Coherence 3.3 User Guide : Death Detection

Death Detection

The Coherence death detection algorithms are based on sustained loss of connectivity between two or more cluster nodes. When a node identifies that it has lost connectivity with any other node it will consult with other cluster nodes to determine what action should be taken.

In attempting to consult with others, the node may find that it cannot communicate with any other nodes, and will assume that it has been disconnected from the cluster. Such a condition could be triggered by physically unplugging a node's network adapter. In such an event the isolated node will restart it's clustered services and attempt to rejoin the cluster.

If connectivity with other cluster nodes remains unavailable, the node may (depending on WKA configuration) form a new isolated cluster, or continue searching for the larger cluster. In either case once connectivity is restored the previously isolated cluster nodes will rejoin the running cluster. As part of rejoining the cluster, the nodes former cluster state is discarded, including any cache data it may have held, as the remainder of the cluster had already taken on ownership of that data (restoring from backups).

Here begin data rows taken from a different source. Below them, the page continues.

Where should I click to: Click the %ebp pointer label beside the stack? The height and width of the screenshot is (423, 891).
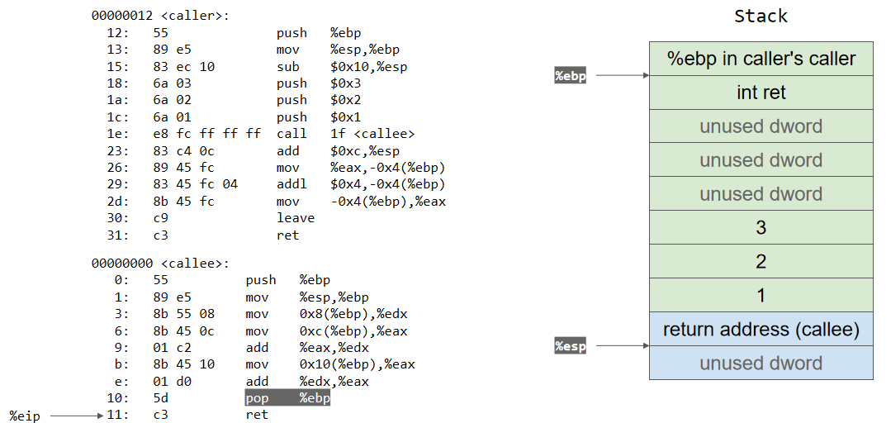[x=570, y=76]
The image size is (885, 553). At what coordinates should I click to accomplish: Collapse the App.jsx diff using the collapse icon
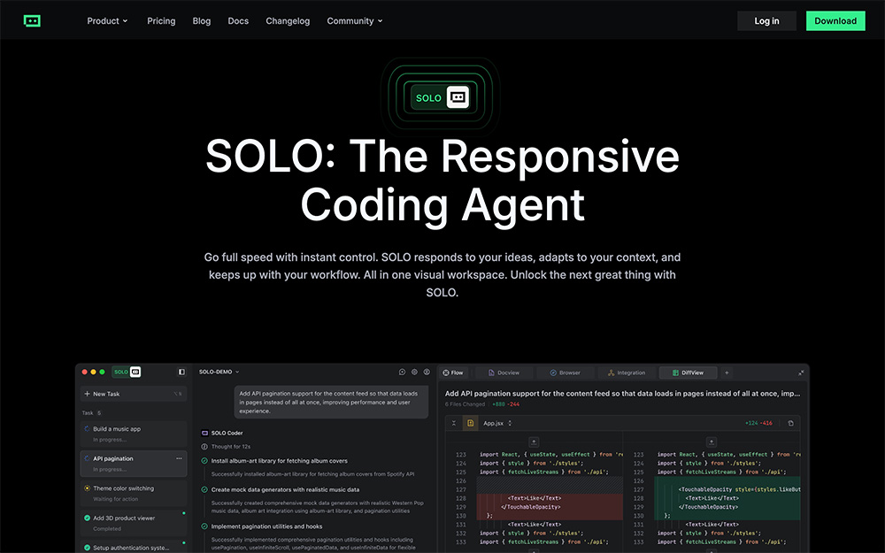click(454, 423)
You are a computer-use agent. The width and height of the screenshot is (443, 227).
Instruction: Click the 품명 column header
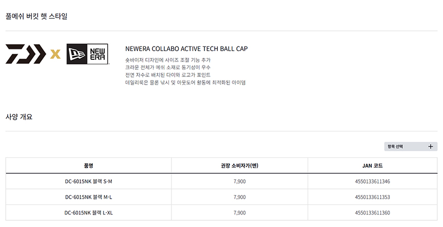coord(89,166)
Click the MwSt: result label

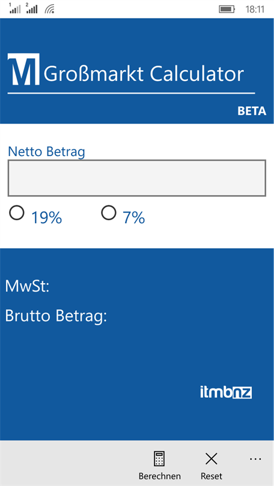click(x=27, y=287)

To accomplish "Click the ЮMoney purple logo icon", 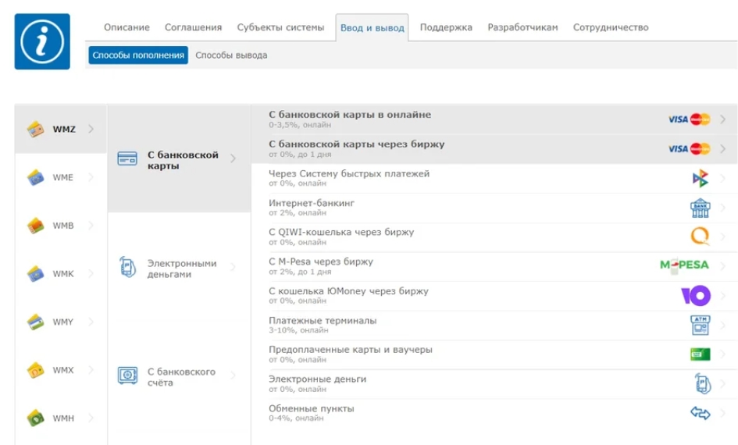I will pyautogui.click(x=696, y=295).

Without connectivity it is obviously not possible for a node to identify the state of other nodes. This means that from the point of view of a single node, local network adapter failure and network wide switch failure look identical, and are thus handled in the same way, as described above. The important difference is that in the case of a switch failure all nodes are attempting to re-join the cluster, which is the equivalent of a full cluster restart, and all prior state and data is dropped.

Obviously dropping all data is not desirable, and thus if you wish to avoid this as part of a sustained switch failure you must take additional precautions. Options include:

Extend allowable outage duration: The maximum time a node(s) may be unresponsive before being removed from the cluster is configured via the packet-delivery/timeout-milliseconds configuration element, and defaults to one minute for production configurations. Increasing this value will allow the cluster to wait longer for connectivity to return. The downside of increasing this value it may also take longer to handle the case where just a single node has lost connectivity.

Persist data to external storage: By utilizing a Read Write Backing Map, the cluster persists data to external storage, and can retrieve it after a cluster restart. So long as write behind is disabled no data would be lost in the event of a switch failure. The downside here is that synchronously writing through to external storage increases the latency of cache update operations, and the external storage may become a bottleneck.

Delay node restart: The cluster death detection action can be re-configured to delay the node restart until connectivity is restored. By delaying the restart until connectivity is restored an isolated node is allowed to continue running with whatever data it had available at the time of disconnect. Once connectivity is restored the nodes will detect each other and form a new cluster. In forming a new cluster all but the most senior node will be required to restart. This results in behavior which is nearly identical to the default behavior because the majority of the nodes will restart, and drop their data. It may be beneficial for cases in which replicated caches are in use as the senior most node's copy of the data will survive the restart. In order to enable the delayed restart the tangosol.coherence.departure.threshold system property must be set to a value that is greater then the size of the cluster.

When running on Microsoft Windows it is also necessary to ensure the Windows does not disable the network adapter when it is disconnected. To do this add the following Windows registry DWORD, setting it to 1:
HKEY_LOCAL_MACHINE\SYSTEM\CurrentControlSet\Services\Tcpip\Parameters\DisableDHCPMediaSense
Note that despite the name this setting affects static IPs as well.

Add network level fault tolerance: Adding a redundant layer to the cluster's network infrastructure allows for individual pieces of networking equipment to fail without disrupting connectivity. This is commonly achieved by utilizing at least two network adapters per machine, and having each adapter connected to a separate switch. This is not a feature of Coherence but rather of the underlying operating system or network driver. The only change to Coherence is that it should be configured to bind to the virtual rather then physical network adapter. This form of network redundancy goes by different names depending on the operating system, see Linux bonding, Solaris trunking and Windows teaming for further details.